I have recently been doing a lot of development work for a very large Known installation. This installation is highly customised, has many active users, all doing unexpected and creative things with the platform, and makes use of many of Known’s more advanced features in often quite unexpected ways.

As with everything built by mankind, sometimes things go wrong, which is especially true with something as complicated as software. Simply waiting for a user to report a fault, and for that report to bubble up through IT/management, is poor customer service. The time between the fault being found, and the report being received, is often measured in weeks, and is often misleading/missing crucial information, leading to more time spent clarifying the fault.

So, recently, I’ve been exploring a number of ways to handle any issues in a much more proactive way, and to collect objective data, rather than subjective fault reports.

Crash reports

One thing I’ve been exploring is a simple mechanism whereby Known will send an email to one or more addresses when a fatal error or exception occurs. This email contains the details of the error, as well as who was logged in at the time.

You can try this for yourself if you’re tracking Known’s master branch by adding the following to your config.ini:

oops_notify[] = 'you@yourdomain.com'

This is great for when something blows up, but often problems are much more subtle than that. For example, what happens if a change you’ve made causes an increase in page load for certain users? How would you track back and find out when it started, and what was the change that might have caused it?

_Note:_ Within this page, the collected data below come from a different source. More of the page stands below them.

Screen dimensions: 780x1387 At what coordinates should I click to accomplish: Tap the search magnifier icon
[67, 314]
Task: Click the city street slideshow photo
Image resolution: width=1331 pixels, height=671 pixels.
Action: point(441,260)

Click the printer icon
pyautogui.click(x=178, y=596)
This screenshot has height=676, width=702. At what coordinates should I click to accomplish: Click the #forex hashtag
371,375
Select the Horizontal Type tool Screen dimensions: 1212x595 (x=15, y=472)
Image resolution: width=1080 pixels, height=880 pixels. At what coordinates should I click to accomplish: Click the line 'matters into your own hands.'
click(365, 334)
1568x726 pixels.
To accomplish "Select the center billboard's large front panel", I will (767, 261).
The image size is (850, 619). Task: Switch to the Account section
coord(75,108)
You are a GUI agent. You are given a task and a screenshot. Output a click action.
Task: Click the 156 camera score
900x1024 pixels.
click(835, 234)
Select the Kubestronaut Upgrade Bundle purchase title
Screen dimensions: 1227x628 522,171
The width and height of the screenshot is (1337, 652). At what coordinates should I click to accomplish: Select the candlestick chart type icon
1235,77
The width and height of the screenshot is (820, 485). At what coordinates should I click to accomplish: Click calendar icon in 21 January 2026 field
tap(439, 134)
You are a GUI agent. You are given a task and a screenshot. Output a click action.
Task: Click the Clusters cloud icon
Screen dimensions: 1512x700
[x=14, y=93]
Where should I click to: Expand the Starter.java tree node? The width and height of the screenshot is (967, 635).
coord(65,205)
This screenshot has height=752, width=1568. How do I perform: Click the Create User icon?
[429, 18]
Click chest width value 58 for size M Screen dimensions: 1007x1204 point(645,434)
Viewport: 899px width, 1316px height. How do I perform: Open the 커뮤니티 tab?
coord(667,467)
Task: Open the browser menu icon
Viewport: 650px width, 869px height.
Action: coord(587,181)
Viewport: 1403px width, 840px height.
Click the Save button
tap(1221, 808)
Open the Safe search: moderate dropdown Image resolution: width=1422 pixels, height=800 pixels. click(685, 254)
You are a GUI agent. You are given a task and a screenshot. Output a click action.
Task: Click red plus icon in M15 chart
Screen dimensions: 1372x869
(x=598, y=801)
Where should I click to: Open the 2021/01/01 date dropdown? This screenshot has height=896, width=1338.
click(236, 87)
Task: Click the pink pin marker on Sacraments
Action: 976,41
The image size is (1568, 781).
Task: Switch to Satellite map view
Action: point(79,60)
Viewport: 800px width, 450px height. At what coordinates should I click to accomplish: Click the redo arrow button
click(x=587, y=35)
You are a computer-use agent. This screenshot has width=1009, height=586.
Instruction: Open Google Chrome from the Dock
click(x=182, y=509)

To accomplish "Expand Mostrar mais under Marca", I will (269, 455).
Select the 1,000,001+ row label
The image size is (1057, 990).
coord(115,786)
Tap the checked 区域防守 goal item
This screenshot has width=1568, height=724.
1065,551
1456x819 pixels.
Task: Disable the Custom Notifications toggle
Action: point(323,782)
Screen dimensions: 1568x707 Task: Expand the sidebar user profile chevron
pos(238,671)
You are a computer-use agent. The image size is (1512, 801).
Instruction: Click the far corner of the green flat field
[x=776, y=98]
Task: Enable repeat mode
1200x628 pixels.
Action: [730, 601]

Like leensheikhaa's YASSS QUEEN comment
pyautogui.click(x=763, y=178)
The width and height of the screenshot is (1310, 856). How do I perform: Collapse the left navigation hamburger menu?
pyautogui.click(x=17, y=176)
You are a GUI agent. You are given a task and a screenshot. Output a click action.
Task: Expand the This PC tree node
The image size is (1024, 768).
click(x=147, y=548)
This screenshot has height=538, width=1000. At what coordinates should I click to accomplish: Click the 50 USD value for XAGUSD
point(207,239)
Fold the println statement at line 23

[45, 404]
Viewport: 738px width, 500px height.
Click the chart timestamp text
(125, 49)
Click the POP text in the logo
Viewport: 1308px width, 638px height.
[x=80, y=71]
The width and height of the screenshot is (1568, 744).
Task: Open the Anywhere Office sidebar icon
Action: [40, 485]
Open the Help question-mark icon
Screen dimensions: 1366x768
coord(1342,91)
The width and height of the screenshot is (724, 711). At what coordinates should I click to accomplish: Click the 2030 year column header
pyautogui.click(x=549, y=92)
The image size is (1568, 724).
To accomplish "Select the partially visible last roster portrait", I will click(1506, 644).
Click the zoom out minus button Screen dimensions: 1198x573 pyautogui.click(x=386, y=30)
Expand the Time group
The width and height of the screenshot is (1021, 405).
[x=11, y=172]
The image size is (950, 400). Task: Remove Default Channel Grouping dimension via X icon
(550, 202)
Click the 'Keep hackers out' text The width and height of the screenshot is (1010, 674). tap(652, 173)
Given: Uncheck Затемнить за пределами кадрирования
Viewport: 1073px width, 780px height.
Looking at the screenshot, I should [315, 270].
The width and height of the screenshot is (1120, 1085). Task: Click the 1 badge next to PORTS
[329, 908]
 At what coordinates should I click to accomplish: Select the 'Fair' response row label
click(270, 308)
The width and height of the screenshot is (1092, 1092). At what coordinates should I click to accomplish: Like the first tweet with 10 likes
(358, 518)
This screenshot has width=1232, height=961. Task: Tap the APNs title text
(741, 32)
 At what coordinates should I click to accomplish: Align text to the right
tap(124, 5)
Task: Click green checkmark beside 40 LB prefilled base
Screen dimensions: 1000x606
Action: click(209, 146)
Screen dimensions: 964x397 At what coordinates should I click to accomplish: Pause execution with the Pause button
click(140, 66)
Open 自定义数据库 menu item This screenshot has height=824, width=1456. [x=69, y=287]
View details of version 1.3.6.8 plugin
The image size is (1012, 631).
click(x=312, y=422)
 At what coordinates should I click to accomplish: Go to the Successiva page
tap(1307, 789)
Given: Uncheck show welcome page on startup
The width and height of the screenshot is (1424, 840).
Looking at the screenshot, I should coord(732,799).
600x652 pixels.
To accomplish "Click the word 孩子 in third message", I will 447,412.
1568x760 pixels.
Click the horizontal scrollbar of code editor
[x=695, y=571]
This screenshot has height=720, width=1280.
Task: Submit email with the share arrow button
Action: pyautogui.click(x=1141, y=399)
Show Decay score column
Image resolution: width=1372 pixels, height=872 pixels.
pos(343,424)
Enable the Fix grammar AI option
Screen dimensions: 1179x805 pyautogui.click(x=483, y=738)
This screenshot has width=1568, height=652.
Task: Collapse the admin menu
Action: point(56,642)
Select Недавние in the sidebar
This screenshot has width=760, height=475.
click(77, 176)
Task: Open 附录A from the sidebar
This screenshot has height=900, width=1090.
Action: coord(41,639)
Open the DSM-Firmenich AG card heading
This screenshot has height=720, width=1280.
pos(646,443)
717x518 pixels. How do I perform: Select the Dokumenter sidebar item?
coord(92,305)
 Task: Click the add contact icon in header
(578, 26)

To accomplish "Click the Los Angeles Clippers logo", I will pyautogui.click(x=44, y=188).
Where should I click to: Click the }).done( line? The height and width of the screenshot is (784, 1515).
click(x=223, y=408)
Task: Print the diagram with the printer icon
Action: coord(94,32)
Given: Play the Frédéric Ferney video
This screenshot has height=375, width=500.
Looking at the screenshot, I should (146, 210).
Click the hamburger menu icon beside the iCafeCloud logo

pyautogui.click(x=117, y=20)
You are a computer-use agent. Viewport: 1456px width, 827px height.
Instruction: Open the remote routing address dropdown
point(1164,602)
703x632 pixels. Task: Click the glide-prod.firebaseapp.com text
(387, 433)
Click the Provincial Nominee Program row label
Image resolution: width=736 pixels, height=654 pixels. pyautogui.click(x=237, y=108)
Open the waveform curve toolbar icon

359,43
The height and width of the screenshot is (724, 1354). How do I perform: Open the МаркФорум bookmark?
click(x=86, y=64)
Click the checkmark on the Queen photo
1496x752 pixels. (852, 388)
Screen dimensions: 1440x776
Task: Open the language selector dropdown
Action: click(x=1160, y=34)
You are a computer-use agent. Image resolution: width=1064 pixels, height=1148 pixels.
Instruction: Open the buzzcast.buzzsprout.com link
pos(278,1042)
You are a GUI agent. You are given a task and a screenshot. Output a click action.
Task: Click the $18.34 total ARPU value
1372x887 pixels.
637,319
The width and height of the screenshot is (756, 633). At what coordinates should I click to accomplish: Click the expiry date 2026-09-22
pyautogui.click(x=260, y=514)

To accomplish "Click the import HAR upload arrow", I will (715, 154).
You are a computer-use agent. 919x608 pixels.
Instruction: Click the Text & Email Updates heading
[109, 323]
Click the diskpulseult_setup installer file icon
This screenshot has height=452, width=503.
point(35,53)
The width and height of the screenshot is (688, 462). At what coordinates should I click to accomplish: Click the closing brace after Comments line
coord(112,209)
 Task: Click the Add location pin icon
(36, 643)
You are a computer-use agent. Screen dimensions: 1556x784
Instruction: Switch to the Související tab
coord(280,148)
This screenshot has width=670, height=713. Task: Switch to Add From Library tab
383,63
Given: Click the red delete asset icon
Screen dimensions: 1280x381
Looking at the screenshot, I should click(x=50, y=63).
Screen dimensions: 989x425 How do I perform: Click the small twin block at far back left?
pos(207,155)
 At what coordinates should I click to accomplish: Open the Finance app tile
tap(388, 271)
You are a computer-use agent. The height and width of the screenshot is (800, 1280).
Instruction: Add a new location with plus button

Running stats and health metrics

In the latest master build, I’ve added a mechanism to start collecting useful metrics of a running system – page build time, events tracking, instances of errors, etc – which when properly analysed will give a much more useful overview of the general health of a running system.

I’m a big fan of graphs over logs for this sort of thing.

Currently the stats handler is a dummy which throws this information away, however it’d be a simple matter to extend this functionality to use something RRDTool or StatsD, with Graphite over the top to generate the graphs.

Recording your stats

If you’re a plugin writer, you can push your own statistics using the same tool, e.g.:

$stats = \Idno\Core\Idno::site()->statistics();
if (!empty($stats)) {
   $stats->increment('myplugin.somethinghappened');
}

Give it a play!

StatsD, created by Etsy, is a simple Node.JS server that provides powerful way to collect numerous statistics about your web application, and to do so simply and quickly.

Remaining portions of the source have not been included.